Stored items
◇ ◇ ◇ ◇ ◇
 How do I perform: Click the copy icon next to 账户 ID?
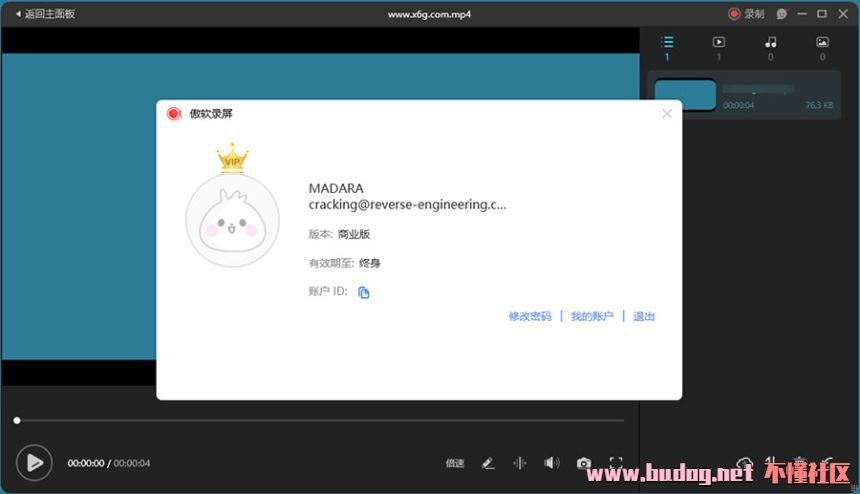pyautogui.click(x=364, y=292)
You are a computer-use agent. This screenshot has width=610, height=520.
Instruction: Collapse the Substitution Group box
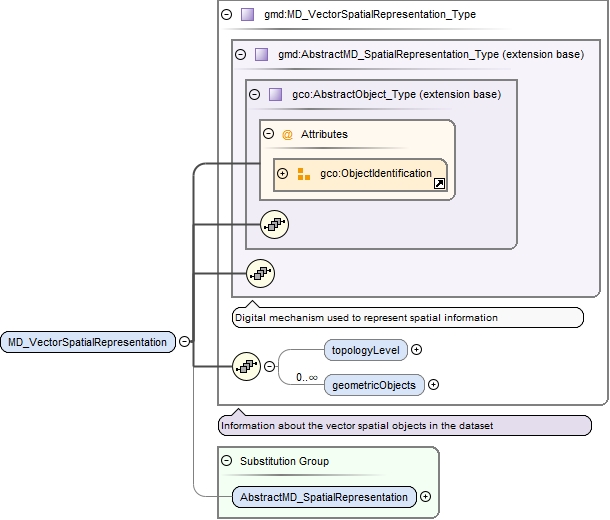coord(227,461)
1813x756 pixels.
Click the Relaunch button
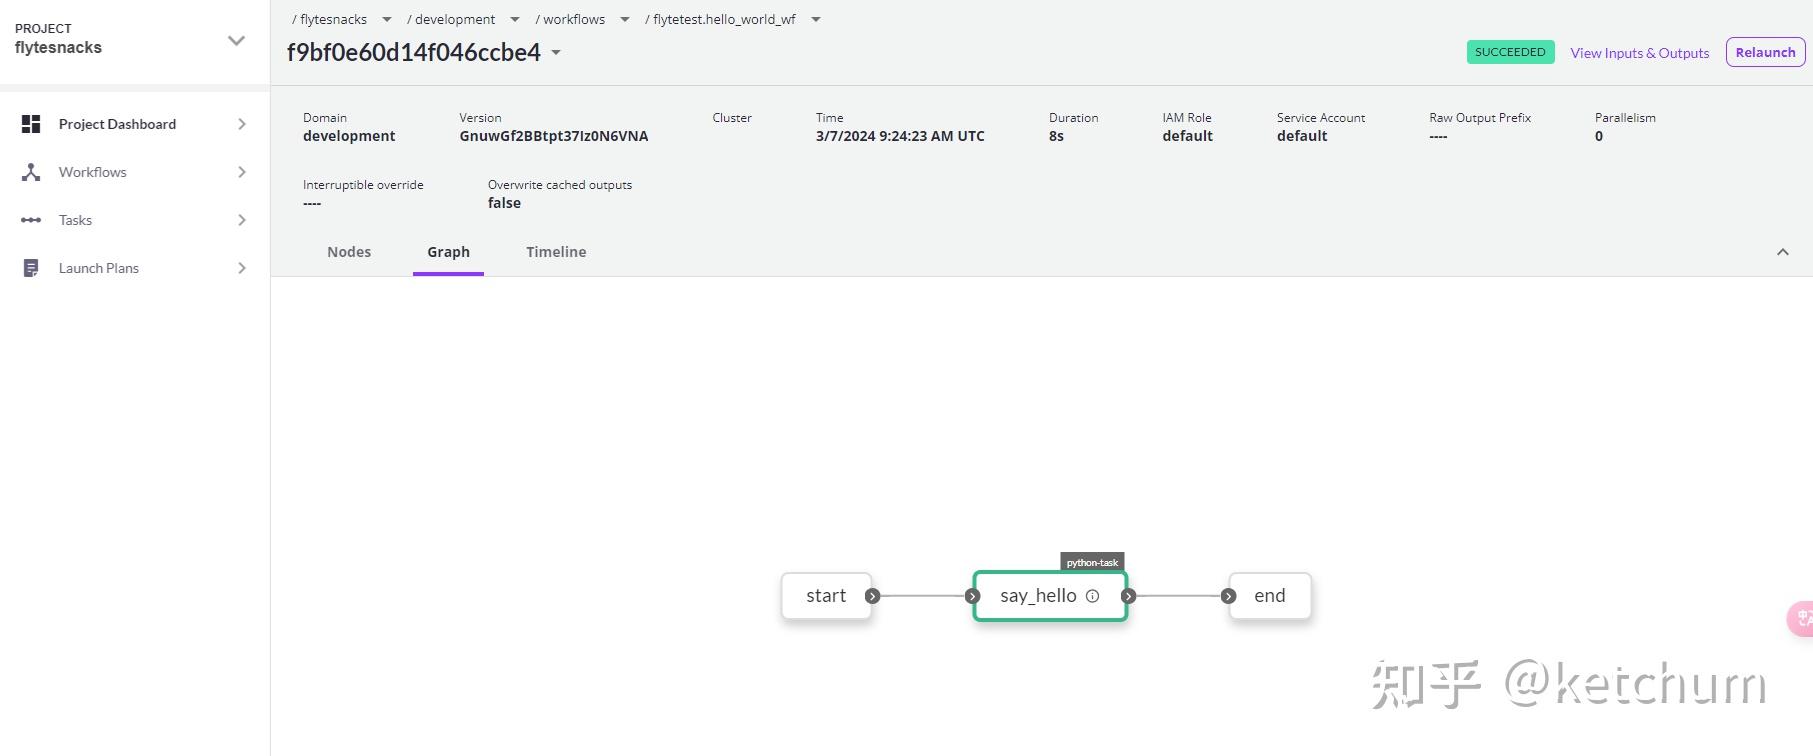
◇ ◇ ◇ ◇ ◇
Your task is to return every entry exactly as it was written, with the pictures removed.

 How do I perform: Click the copy icon next to 账户 ID?
pyautogui.click(x=364, y=292)
You are a computer-use agent. This screenshot has width=610, height=520.
Instruction: Collapse the Substitution Group box
coord(227,461)
1813x756 pixels.
Click the Relaunch button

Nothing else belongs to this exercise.